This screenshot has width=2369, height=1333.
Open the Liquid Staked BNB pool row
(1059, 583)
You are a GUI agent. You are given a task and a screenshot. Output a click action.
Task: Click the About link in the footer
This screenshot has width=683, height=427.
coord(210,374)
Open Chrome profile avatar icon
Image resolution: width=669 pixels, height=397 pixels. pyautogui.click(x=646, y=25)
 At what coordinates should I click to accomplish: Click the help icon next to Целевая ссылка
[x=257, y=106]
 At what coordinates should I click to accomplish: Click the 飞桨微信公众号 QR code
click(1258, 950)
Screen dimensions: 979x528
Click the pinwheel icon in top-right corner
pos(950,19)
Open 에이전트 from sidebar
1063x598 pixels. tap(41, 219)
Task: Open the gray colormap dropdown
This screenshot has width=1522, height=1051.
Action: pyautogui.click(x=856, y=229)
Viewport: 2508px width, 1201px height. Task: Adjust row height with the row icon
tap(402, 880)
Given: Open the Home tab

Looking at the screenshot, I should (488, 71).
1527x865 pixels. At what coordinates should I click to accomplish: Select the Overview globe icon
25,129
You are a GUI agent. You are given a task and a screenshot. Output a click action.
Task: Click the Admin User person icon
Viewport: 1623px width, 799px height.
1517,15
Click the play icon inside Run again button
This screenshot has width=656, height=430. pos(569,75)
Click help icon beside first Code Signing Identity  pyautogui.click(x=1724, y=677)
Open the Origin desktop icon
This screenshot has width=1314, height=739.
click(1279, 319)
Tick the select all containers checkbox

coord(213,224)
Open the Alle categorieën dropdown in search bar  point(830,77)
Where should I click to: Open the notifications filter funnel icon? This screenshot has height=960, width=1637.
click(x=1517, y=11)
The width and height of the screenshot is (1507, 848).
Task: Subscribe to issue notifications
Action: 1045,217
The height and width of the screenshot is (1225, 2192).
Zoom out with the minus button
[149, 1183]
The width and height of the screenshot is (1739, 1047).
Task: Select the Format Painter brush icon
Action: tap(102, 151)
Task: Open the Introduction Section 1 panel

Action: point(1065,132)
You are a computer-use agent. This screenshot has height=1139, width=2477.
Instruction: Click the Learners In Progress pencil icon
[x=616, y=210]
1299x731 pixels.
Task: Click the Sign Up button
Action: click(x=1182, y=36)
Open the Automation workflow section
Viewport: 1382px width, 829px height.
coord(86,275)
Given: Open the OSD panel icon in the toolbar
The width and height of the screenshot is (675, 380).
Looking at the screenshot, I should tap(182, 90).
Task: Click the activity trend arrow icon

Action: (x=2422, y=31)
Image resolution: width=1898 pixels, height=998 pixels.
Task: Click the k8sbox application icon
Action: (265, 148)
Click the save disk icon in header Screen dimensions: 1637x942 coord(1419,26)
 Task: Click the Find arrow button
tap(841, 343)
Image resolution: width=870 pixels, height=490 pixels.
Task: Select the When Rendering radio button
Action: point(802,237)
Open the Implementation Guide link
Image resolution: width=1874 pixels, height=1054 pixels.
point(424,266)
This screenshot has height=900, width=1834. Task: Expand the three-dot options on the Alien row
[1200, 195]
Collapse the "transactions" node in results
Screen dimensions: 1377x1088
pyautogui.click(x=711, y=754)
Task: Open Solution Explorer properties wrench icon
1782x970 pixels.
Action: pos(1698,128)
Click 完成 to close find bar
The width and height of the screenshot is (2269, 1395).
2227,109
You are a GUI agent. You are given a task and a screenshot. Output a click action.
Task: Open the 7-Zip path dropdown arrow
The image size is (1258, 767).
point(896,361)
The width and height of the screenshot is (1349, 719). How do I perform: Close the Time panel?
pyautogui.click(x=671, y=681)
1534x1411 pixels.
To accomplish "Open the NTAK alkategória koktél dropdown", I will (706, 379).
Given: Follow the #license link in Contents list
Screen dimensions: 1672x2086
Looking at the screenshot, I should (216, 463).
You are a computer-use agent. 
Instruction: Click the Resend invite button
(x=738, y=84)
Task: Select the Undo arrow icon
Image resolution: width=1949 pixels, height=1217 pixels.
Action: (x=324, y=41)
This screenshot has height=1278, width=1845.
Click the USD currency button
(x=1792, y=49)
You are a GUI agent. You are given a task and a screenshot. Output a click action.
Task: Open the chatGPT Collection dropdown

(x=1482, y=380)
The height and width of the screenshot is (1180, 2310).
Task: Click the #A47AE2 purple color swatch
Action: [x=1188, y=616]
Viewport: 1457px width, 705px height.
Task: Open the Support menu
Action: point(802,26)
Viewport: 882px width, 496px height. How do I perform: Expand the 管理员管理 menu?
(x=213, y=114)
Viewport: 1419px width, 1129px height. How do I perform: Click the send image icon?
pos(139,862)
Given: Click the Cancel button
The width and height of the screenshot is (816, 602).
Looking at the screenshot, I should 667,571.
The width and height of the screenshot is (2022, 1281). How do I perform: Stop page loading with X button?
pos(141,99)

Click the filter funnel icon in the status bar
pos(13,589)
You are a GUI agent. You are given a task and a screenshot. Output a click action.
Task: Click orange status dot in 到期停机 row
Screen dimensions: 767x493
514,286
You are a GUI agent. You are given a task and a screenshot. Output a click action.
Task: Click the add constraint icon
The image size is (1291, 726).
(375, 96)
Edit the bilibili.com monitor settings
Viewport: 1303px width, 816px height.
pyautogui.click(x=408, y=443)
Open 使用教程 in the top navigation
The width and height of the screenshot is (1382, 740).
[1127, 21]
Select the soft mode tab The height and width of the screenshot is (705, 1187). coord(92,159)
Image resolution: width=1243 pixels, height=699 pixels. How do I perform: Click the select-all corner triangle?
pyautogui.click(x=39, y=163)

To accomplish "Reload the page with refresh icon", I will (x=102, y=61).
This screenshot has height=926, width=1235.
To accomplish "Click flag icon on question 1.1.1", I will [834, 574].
········
* WORK REQUIRED *
When you write the entries out again, keep every word and mark exactly as it is.

* RESULT FOR THIS TASK *
This screenshot has width=2369, height=1333.
Open the Liquid Staked BNB pool row
(1059, 583)
You are a GUI agent. You are given a task and a screenshot. Output a click action.
Task: Click the About link in the footer
This screenshot has width=683, height=427.
coord(210,374)
Open Chrome profile avatar icon
Image resolution: width=669 pixels, height=397 pixels. pyautogui.click(x=646, y=25)
 At what coordinates should I click to accomplish: Click the help icon next to Целевая ссылка
[x=257, y=106]
 At what coordinates should I click to accomplish: Click the 飞桨微信公众号 QR code
click(1258, 950)
Screen dimensions: 979x528
Click the pinwheel icon in top-right corner
pos(950,19)
Open 에이전트 from sidebar
1063x598 pixels. tap(41, 219)
Task: Open the gray colormap dropdown
This screenshot has width=1522, height=1051.
Action: pyautogui.click(x=856, y=229)
Viewport: 2508px width, 1201px height. Task: Adjust row height with the row icon
tap(402, 880)
Given: Open the Home tab

Looking at the screenshot, I should (488, 71).
1527x865 pixels. At what coordinates should I click to accomplish: Select the Overview globe icon
25,129
You are a GUI agent. You are given a task and a screenshot. Output a click action.
Task: Click the Admin User person icon
Viewport: 1623px width, 799px height.
1517,15
Click the play icon inside Run again button
This screenshot has width=656, height=430. pos(569,75)
Click help icon beside first Code Signing Identity  pyautogui.click(x=1724, y=677)
Open the Origin desktop icon
This screenshot has width=1314, height=739.
click(1279, 319)
Tick the select all containers checkbox

coord(213,224)
Open the Alle categorieën dropdown in search bar  point(830,77)
Where should I click to: Open the notifications filter funnel icon? This screenshot has height=960, width=1637.
click(x=1517, y=11)
The width and height of the screenshot is (1507, 848).
Task: Subscribe to issue notifications
Action: 1045,217
The height and width of the screenshot is (1225, 2192).
Zoom out with the minus button
[149, 1183]
The width and height of the screenshot is (1739, 1047).
Task: Select the Format Painter brush icon
Action: tap(102, 151)
Task: Open the Introduction Section 1 panel

Action: point(1065,132)
You are a computer-use agent. This screenshot has height=1139, width=2477.
Instruction: Click the Learners In Progress pencil icon
[x=616, y=210]
1299x731 pixels.
Task: Click the Sign Up button
Action: click(x=1182, y=36)
Open the Automation workflow section
Viewport: 1382px width, 829px height.
coord(86,275)
Given: Open the OSD panel icon in the toolbar
The width and height of the screenshot is (675, 380).
Looking at the screenshot, I should tap(182, 90).
Task: Click the activity trend arrow icon

Action: (x=2422, y=31)
Image resolution: width=1898 pixels, height=998 pixels.
Task: Click the k8sbox application icon
Action: (265, 148)
Click the save disk icon in header Screen dimensions: 1637x942 coord(1419,26)
 Task: Click the Find arrow button
tap(841, 343)
Image resolution: width=870 pixels, height=490 pixels.
Task: Select the When Rendering radio button
Action: point(802,237)
Open the Implementation Guide link
Image resolution: width=1874 pixels, height=1054 pixels.
point(424,266)
This screenshot has height=900, width=1834. Task: Expand the three-dot options on the Alien row
[1200, 195]
Collapse the "transactions" node in results
Screen dimensions: 1377x1088
pyautogui.click(x=711, y=754)
Task: Open Solution Explorer properties wrench icon
1782x970 pixels.
Action: pos(1698,128)
Click 完成 to close find bar
The width and height of the screenshot is (2269, 1395).
2227,109
You are a GUI agent. You are given a task and a screenshot. Output a click action.
Task: Open the 7-Zip path dropdown arrow
The image size is (1258, 767).
point(896,361)
The width and height of the screenshot is (1349, 719). How do I perform: Close the Time panel?
pyautogui.click(x=671, y=681)
1534x1411 pixels.
To accomplish "Open the NTAK alkategória koktél dropdown", I will (706, 379).
Given: Follow the #license link in Contents list
Screen dimensions: 1672x2086
Looking at the screenshot, I should (216, 463).
You are a computer-use agent. 
Instruction: Click the Resend invite button
(x=738, y=84)
Task: Select the Undo arrow icon
Image resolution: width=1949 pixels, height=1217 pixels.
Action: (x=324, y=41)
This screenshot has height=1278, width=1845.
Click the USD currency button
(x=1792, y=49)
You are a GUI agent. You are given a task and a screenshot. Output a click action.
Task: Open the chatGPT Collection dropdown

(x=1482, y=380)
The height and width of the screenshot is (1180, 2310).
Task: Click the #A47AE2 purple color swatch
Action: [x=1188, y=616]
Viewport: 1457px width, 705px height.
Task: Open the Support menu
Action: point(802,26)
Viewport: 882px width, 496px height. How do I perform: Expand the 管理员管理 menu?
(x=213, y=114)
Viewport: 1419px width, 1129px height. How do I perform: Click the send image icon?
pos(139,862)
Given: Click the Cancel button
The width and height of the screenshot is (816, 602).
Looking at the screenshot, I should 667,571.
The width and height of the screenshot is (2022, 1281). How do I perform: Stop page loading with X button?
pos(141,99)

Click the filter funnel icon in the status bar
pos(13,589)
You are a GUI agent. You are given a task and a screenshot. Output a click action.
Task: Click orange status dot in 到期停机 row
Screen dimensions: 767x493
514,286
You are a GUI agent. You are given a task and a screenshot. Output a click action.
Task: Click the add constraint icon
The image size is (1291, 726).
(375, 96)
Edit the bilibili.com monitor settings
Viewport: 1303px width, 816px height.
pyautogui.click(x=408, y=443)
Open 使用教程 in the top navigation
The width and height of the screenshot is (1382, 740).
[1127, 21]
Select the soft mode tab The height and width of the screenshot is (705, 1187). coord(92,159)
Image resolution: width=1243 pixels, height=699 pixels. How do I perform: Click the select-all corner triangle?
pyautogui.click(x=39, y=163)

To accomplish "Reload the page with refresh icon", I will (x=102, y=61).
This screenshot has height=926, width=1235.
To accomplish "Click flag icon on question 1.1.1", I will [834, 574].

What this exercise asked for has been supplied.